Dopodiché ha l’opportunità di rientrare in Italia.

«Esatto, grazie allo chef pluristellato Massimo Bottura, che rimane favorevolmente colpito dal curriculum e dopo un breve colloquio mi assume nel suo entourage. Grazie all’interessamento di Bottura ho avuto l’opportunità di fare un’esperienza professionale veramente unica con lo chef storico del Plaza Athénée di Parigi, Alain Ducasse, guidata dallo chef Romain Meder. La svolta nella mia carriera arriva quando Massimo Bottura e Marco Bizzarri, ceo di Gucci, decidono di realizzare insieme un progetto per sancire e valorizzare le affinità tra le due rinomate eccellenze italiane che loro rappresentano: l’arte culinaria e l’alta moda. E così aprono il ristorante l’Osteria Gucci by Bottura nel palazzo Gucci di Firenze. Lo chef modenese ha creduto nelle mie potenzialità tanto da chiamarmi come sous-chef nel suo staff. Per due anni Bottura e la chef Karime Lopez mi hanno dato fiducia, lasciandomi libero di sperimentare - sotto la loro supervisione - ed esprimere la mia creatività con ricette innovative o con piatti tradizionali rivisitati. Così, quando Gucci e Bottura decidono di esportare il modello dell’Osteria da Firenze a Los Angeles, mi è stata affidata la responsabilità di chef».

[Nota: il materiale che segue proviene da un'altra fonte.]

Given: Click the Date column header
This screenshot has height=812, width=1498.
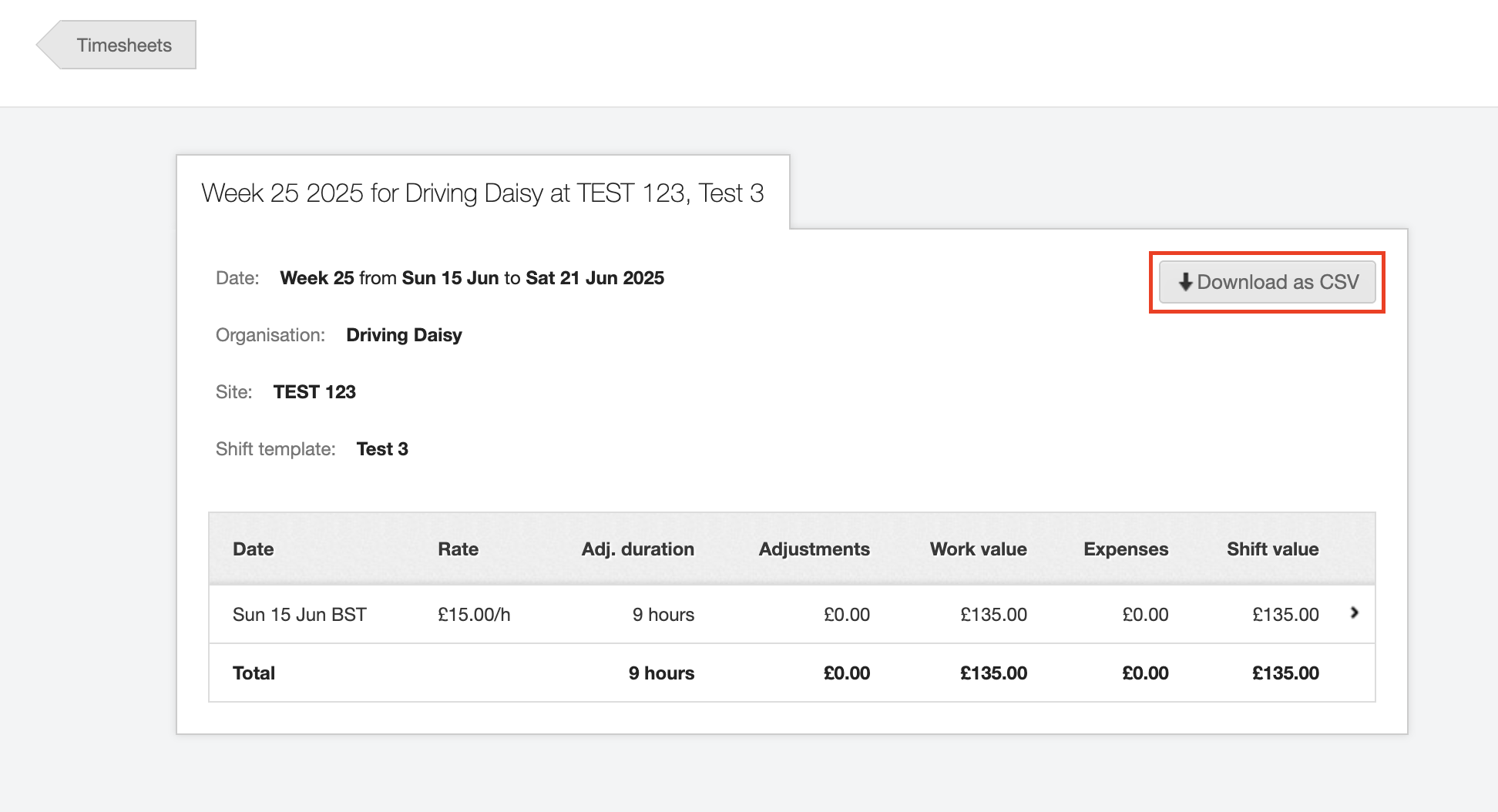Looking at the screenshot, I should click(253, 549).
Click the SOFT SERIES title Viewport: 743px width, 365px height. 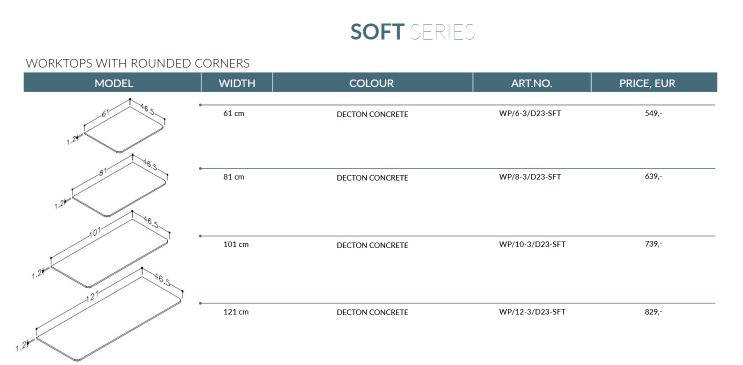(x=412, y=32)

Un’esperienza che l’ha portata nell’olimpo della ristorazione, grazie alla conquista della Stella Michelin.

«Abbiamo aperto nei primi mesi del 2020, proprio all’inizio della pandemia, e il primo anno è stato decisamente difficile, trascorso fra aperture e chiusure che non hanno permesso di lavorare con continuità. Proprio in questa situazione di emergenza è venuta a galla la generosità bergamasca: ho deciso di utilizzare il tempo libero a disposizione cucinando in una mensa per senzatetto di Los Angeles. Nel 2021 siamo riusciti a superare le difficoltà ingranando la marcia giusta. Abbiamo raccolto recensioni molto positive e articoli molto lusinghieri sui giornali specializzati. Insieme ai consensi e al pubblico crescente è arrivata a ottobre anche la Stella Michelin, a coronamento di tanti sacrifici. Sono convinto che i risultati si possono raggiungere solo con una buona organizzazione e con un gruppo di persone affiatate e di qualità, quindi condivido questo premio con tutto lo staff. Ringrazio tutti, a cominciare da chi ha ideato e poi supportato questo progetto, Marco Bizzarri ceo di Gucci e Massimo Bottura, la brigata di cucina e in particolare la sous-chef Vanessa Chiu e la pastry chef Tamara Rigo».

Tenuto conto della sua esperienza, cosa si aspetta dal futuro della ristorazione, una volta archiviata la pandemia?

«La gente avrà voglia di cose nuove in tutti i settori, in modo da aiutare a dimenticare questo periodo terribile. I gusti delle persone sono in continua evoluzione e per rimanere ad alti livelli dobbiamo anticipare i tempi e capire come accontentare i nostri clienti».